Ministério da Saúde: a pasta mais visada e atacada no governo português

Web Summit 2021 - Day Two

Ministra da Saúde de Portugal Marta Temido pediu demissã. Ela estava no cargo desde 2018. Credit: Diarmuid Greene/Sportsfile for Web Summit via Ge

Os factos atestam que o cargo de ministro da Saúde é, sistematicamente, em Portugal, o cargo governamental mais debaixo de fogo de interesses vários, profissionais ou económicos.


Nos 48 anos que Portugal leva como regime democrático (desde a revolução de 25 de Abril de 74), Portugal teve 21 titulares do ministério da Saúde.

Há três ministros que estiveram em funções por não mais de 3 meses - Mário Murteira, Pereira de Moura e Jorge Sá Borges, logo nos anos iniciais da democracia, 74 e 75.

A ministra Marta Temido que agora se demite do Governo de maioria absoluta de António Costa entra para o pódio dos ministros da Saúde que mais tempo ocuparam o cargo ao longo dos últimos 48 anos, apenas atrás de Paulo Macedo e Leonor Beleza.

Marta Temido tornou-se a figura política mais popular em Portugal pela forma determinada, a transmitir confiança, como enfrentou a pandemia Covid-19.

Nos meses mais críticos ela explicou todos os dias aos portugueses o estado das coisas, o que estava a ser feito e o que era preciso fazer.

Em Julho de 2020, Marta Temido era para os portugueses o melhor membro do Governo, segundo a uma sondagem da Intercampus para o Correio da Manhã e o Jornal de Negócios. Foi até referenciada num índice de reputação e relação emocional com os cidadãos portugueses como uma das “marcas mais relevantes” no país.

O lado humano de Marta Temido disparou a empatia dos portugueses. Pela primeira vez um ministro da Saúde - no caso uma ministra - era popular e admirada em Portugal.

Chegou a ser apontada, pelo próprio primeiro-ministro António Costa, como potencial futura líder do PS, o partido que governa Portugal com maioria absoluta.

Mas a pandemia foi domada e as velhas engrenagens de ataque a quem conduz o ministério da Saúde reativaram-se.

A maior conquista da democracia em Portugal é o Serviço Nacional de Saúde. Garante cuidados de saúde a todos. Sobretudo garante saúde gratuita a quem não tem dinheiro para pagar os cuidados que recebe.

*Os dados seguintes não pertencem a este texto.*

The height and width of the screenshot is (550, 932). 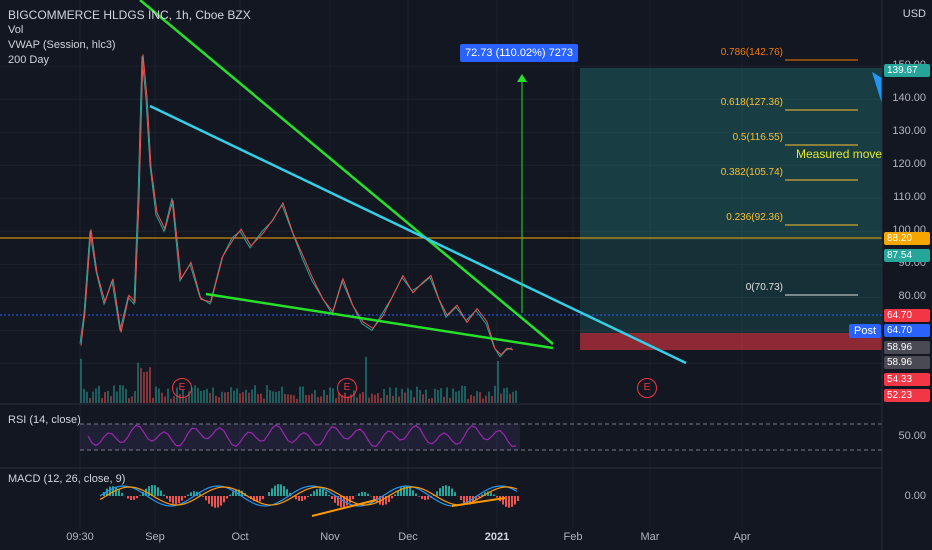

A redução da taxa de mortalidade infantil é um exemplo desse progresso, um dos casos de maior sucesso nas estatísticas mundiais deste indicador.

Em 1961, a taxa era de 88,8 mortes infantis por 1000 nados-vivos. Em 2021, em vez daquelas 88 – essa taxa desceu para apenas 2 mortes.

O Serviço Nacional de Saúde é um bem reconhecido pelos portugueses, sendo que entretanto cresceu a saúde privada – que se tornou um negócio principal em Portugal.

 O negócio privado precisa de disputar terreno ao serviço público.

Quando um governo, em particular um ministro, trata de robustecer a defesa do serviço público de saúde fica exposto aos ataques, muitas vezes intrigas, lançadas pelo poderoso setor privado.

Aconteceu com vários ministros. De forma mais intensa com a ministra agora cessante, Marta Temido.

Sempre houve escassez de médicos em serviço nos tempos de férias de verão.

Obrigando por exemplo a uma mulher que tem um parto previsto para o Hospital de Almada ou da Amadora, venha a ser deslocada para a maternidade do Hospital de Santa Maria, a escassos 15 quilómetros.

Mas, neste verão, essas transferências e a falta de médicos que as originavam, foram tratadas de forma dramatizada – consideradas como caos na saúde pública.

Ao mesmo tempo, os médicos, classe influente e poderosa, aliciada pelos serviços da saúde privada, desencadearam pressão hostil sobre o ministério da Saúde.

Percebeu-se muita chicana partidária nessas movimentações – a direita política contesta a visão pública defendida por um governo à esquerda, como é o atual.

É um facto que há falta de médicos, de enfermeiros e de auxiliares no SNS português – porque o Estado não pode competir com o que é pago pelos privados, sendo que vários setores políticos defendem que o Estado deve suportar o custo de cuidados médicos recebidos por quem quiser optar pelo setor privado. Essa seria uma opção que enfraqueceria mais, destroçaria, o serviço público de saúde.

 A agora ministra cessante da Saúde, Marta Temido, bate-se para que o SNS seja forte, por isso passou os últimos meses debaixo de fogo nestes últimos meses.

 Apesar de ter sido a política mais popular, agora, após 1414 dias como ministra da Saúde, deixa o governo.

 Quem vier a seguir e continuar a defender o serviço público de saúde sabe que está condenado a ficar debaixo de fogo de interesses poderosos.

Tem sido assim com sucessivos ministros.